Prompt
Every line below that holds the string "options" should be copied.

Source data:
-=-=-
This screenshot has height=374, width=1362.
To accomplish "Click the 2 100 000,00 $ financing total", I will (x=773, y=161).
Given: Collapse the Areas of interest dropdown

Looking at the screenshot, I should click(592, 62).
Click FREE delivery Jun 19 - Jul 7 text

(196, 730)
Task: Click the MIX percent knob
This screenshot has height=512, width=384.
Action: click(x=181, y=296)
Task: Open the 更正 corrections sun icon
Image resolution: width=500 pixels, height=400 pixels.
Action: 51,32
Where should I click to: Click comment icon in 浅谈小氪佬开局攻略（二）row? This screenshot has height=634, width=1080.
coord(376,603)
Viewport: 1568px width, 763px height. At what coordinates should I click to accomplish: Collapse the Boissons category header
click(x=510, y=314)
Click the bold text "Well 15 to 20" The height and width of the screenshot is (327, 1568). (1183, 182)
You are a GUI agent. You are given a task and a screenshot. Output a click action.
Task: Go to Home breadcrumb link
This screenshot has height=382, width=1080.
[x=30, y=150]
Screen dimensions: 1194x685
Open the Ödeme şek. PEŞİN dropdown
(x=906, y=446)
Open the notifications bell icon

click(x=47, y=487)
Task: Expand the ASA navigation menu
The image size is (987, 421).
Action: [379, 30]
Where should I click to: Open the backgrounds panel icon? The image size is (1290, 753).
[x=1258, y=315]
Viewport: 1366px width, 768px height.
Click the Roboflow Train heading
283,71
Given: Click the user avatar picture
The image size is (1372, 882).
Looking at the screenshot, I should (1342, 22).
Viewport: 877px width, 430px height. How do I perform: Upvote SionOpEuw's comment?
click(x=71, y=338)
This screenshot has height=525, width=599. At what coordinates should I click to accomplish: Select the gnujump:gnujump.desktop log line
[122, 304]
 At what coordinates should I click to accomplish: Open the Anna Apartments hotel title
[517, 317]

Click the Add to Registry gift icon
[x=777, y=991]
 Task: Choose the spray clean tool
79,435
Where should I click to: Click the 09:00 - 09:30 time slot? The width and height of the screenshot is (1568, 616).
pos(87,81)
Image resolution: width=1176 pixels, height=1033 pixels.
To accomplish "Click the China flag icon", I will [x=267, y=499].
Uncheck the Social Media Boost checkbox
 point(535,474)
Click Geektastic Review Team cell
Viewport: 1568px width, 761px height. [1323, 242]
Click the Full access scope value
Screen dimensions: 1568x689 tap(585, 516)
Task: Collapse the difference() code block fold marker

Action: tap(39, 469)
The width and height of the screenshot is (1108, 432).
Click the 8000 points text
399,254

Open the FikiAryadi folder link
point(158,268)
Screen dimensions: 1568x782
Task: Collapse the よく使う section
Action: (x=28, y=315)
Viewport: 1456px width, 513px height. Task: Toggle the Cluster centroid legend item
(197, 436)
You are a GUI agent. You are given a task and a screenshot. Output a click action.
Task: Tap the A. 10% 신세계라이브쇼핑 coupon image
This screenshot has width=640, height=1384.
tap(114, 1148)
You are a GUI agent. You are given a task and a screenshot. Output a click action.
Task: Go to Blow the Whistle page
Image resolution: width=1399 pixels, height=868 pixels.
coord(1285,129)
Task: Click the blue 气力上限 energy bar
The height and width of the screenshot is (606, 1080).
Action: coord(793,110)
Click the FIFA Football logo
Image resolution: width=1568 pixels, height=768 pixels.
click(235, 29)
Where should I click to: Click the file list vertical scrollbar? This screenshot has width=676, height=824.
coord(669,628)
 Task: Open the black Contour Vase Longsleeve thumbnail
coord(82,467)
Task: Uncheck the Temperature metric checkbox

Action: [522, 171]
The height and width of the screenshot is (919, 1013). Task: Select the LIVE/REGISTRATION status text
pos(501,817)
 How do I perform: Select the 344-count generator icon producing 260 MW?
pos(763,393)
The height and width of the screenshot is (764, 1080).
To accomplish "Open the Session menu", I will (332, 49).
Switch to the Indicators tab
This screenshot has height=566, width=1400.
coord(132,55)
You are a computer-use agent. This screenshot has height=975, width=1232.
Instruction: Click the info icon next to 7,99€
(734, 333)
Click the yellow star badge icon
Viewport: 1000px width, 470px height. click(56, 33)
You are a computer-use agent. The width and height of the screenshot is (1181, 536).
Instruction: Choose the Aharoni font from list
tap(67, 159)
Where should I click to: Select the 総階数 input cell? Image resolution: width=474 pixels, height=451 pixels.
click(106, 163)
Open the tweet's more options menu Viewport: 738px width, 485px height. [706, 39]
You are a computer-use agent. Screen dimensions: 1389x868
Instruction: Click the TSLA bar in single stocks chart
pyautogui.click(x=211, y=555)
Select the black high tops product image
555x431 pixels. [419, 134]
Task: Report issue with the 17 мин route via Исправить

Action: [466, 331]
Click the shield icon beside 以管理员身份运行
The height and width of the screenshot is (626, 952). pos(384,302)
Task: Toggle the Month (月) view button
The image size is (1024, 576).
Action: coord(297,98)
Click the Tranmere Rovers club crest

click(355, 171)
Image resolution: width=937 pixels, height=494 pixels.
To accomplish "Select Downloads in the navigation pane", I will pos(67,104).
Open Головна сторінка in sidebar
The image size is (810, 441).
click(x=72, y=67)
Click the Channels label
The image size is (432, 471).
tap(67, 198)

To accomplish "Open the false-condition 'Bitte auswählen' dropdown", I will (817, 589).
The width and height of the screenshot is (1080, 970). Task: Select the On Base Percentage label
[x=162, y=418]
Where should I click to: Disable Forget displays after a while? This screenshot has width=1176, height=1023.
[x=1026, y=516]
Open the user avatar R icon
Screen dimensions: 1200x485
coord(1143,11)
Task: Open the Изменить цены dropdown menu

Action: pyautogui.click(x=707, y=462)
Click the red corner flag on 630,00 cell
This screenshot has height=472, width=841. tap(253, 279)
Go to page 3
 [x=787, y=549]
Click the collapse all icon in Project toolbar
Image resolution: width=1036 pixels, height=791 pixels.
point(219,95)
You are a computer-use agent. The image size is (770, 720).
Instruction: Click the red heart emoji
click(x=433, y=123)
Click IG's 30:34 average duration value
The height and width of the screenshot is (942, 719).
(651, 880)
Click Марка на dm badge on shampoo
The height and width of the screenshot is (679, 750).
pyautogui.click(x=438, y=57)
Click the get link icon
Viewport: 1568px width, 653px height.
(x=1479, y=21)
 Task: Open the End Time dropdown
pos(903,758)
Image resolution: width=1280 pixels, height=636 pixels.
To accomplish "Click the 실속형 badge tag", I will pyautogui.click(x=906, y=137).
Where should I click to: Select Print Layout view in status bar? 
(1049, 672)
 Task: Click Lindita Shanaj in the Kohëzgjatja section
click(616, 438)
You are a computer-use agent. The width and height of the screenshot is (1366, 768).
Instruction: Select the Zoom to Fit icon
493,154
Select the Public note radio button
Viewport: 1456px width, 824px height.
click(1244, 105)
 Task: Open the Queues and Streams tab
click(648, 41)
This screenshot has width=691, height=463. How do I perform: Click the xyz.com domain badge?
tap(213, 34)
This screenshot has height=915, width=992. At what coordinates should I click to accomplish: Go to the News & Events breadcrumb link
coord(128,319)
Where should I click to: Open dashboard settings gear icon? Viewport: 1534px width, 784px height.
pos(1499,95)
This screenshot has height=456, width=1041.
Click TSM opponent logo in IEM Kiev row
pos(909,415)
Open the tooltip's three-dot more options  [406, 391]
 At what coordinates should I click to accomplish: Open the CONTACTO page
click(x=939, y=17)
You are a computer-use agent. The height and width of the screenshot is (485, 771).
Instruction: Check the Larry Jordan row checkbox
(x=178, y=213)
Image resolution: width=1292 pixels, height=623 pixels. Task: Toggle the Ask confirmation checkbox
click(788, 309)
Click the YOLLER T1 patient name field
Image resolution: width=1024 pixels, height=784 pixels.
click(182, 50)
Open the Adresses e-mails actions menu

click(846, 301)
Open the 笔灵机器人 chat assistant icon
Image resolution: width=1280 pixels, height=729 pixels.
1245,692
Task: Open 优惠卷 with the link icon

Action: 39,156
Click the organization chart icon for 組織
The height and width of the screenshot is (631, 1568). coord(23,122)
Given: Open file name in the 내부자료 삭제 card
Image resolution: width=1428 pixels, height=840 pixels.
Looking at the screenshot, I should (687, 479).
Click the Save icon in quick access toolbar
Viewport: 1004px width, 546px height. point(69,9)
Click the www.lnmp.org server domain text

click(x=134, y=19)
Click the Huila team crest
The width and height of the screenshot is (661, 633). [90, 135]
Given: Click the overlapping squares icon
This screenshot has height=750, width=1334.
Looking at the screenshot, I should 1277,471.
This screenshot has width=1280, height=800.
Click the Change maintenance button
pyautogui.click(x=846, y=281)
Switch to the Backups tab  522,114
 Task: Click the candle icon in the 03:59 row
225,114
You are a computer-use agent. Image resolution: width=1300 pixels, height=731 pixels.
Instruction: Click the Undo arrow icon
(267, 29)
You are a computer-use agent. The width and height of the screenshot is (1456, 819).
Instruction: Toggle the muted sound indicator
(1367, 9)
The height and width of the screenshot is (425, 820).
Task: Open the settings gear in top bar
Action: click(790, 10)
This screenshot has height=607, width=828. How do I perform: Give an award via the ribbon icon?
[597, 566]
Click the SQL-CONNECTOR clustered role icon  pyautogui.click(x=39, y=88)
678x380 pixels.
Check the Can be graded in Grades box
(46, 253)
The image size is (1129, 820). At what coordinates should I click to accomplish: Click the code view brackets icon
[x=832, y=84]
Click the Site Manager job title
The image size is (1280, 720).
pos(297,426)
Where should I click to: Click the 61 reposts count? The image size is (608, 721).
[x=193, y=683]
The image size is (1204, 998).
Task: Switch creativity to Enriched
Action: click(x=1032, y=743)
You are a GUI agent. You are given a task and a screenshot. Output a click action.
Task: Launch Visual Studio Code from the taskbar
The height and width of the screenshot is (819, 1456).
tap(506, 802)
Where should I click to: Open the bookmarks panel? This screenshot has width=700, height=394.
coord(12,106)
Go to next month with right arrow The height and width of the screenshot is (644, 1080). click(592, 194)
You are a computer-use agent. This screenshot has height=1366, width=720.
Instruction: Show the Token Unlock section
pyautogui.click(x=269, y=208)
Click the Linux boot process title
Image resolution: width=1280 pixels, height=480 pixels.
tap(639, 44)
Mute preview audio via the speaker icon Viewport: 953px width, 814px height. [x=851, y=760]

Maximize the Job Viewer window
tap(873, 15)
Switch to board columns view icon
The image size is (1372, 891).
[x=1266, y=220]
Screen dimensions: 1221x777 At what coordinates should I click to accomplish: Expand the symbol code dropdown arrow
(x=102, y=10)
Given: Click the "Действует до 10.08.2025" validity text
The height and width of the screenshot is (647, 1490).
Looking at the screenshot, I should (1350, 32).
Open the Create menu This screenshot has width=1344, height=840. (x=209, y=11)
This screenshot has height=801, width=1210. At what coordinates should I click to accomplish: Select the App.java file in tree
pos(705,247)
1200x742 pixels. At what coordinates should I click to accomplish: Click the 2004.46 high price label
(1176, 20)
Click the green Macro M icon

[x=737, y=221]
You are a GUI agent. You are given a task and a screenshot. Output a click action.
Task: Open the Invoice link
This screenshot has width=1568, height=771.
-=-=-
Written solution
Open the tweet's more options menu Viewport: 738px width, 485px height. [706, 39]
Open the tooltip's three-dot more options  [406, 391]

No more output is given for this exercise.